Short task 1: Using the post about storing sensitive data offline, say yes or no to each statement and quote the exact words from the post that decide it. (a) The user password serves as the encryption key and is kept on the device. (b) The network section of the appcache uses *. (c) Data going into local storage is encrypted with AES-256.

Selection:
——————————

I'm required to develop a web application that will function offline for long periods. In order for this to be viable I cannot avoid saving sensitive data (personal data but not the kind of data you would only store hashed) in local storage.

I accept that this is not recommended practice, but given little choice I'm doing the following to secure the data:

  • encyrypting everything going into local storage using the stanford javascript crypto library and AES-256
  • the user password is the encryption key and is not stored on the device
  • serving all content (when online) from a single trusted server over ssl
  • validating all data going to and from local storage on the server using owasp antisamy project
  • in the network section of the appcache, not using *, and instead listing only the URIs required for connection with the trusted server
  • in general trying to apply the guidelines suggested in the OWASP XSS cheat sheet

I appreciate that the devil is often in the detail, and know there is a lot of scepticism about local storage and javascript-based security in general. Can anyone comment on whether there are:

  • fundamental flaws in the above approach?

——————————

Short task 2: Return, unchanged, the stretch of the records from the line containing "Close the AS" through the line containing "Action: point(355,342)".

[Element and text position data]
——————————

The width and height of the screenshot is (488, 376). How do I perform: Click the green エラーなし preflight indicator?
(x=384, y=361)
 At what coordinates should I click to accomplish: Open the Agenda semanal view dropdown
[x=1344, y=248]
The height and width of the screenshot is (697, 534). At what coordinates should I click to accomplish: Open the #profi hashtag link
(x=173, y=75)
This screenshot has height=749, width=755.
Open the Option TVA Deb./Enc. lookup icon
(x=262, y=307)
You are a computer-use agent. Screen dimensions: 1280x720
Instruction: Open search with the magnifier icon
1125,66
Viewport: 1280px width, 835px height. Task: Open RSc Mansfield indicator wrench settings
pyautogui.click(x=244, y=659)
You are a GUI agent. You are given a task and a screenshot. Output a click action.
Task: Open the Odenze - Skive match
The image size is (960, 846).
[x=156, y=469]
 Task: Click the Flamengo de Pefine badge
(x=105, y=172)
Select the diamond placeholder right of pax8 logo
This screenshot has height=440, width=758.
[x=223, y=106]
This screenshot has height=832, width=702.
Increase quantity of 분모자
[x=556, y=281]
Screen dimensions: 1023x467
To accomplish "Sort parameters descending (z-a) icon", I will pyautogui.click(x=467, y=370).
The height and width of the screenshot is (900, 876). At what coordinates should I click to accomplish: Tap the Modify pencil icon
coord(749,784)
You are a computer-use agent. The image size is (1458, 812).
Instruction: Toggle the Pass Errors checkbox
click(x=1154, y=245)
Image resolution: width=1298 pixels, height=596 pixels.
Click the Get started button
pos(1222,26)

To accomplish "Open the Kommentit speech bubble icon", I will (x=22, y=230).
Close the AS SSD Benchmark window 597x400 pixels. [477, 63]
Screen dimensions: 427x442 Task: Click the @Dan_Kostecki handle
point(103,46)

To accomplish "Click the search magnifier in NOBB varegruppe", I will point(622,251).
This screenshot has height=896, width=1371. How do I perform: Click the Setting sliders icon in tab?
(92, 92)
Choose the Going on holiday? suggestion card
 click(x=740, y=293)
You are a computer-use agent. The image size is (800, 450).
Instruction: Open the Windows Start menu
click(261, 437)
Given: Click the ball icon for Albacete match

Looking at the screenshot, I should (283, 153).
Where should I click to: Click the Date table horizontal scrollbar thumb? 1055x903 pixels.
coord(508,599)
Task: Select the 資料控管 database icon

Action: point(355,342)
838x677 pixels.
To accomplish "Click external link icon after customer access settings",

——————————

Full answer 1:
(a) No: "the user password is the encryption key and is not stored on the device"
(b) No: "in the network section of the appcache, not using *, and instead listing only the URIs required for connection with the trusted server"
(c) Yes: "encyrypting everything going into local storage using the stanford javascript crypto library and AES-256"

Full answer 2:
Close the AS SSD Benchmark window 597x400 pixels. [477, 63]
Screen dimensions: 427x442 Task: Click the @Dan_Kostecki handle
point(103,46)

To accomplish "Click the search magnifier in NOBB varegruppe", I will point(622,251).
This screenshot has height=896, width=1371. How do I perform: Click the Setting sliders icon in tab?
(92, 92)
Choose the Going on holiday? suggestion card
 click(x=740, y=293)
You are a computer-use agent. The image size is (800, 450).
Instruction: Open the Windows Start menu
click(261, 437)
Given: Click the ball icon for Albacete match

Looking at the screenshot, I should (283, 153).
Where should I click to: Click the Date table horizontal scrollbar thumb? 1055x903 pixels.
coord(508,599)
Task: Select the 資料控管 database icon

Action: point(355,342)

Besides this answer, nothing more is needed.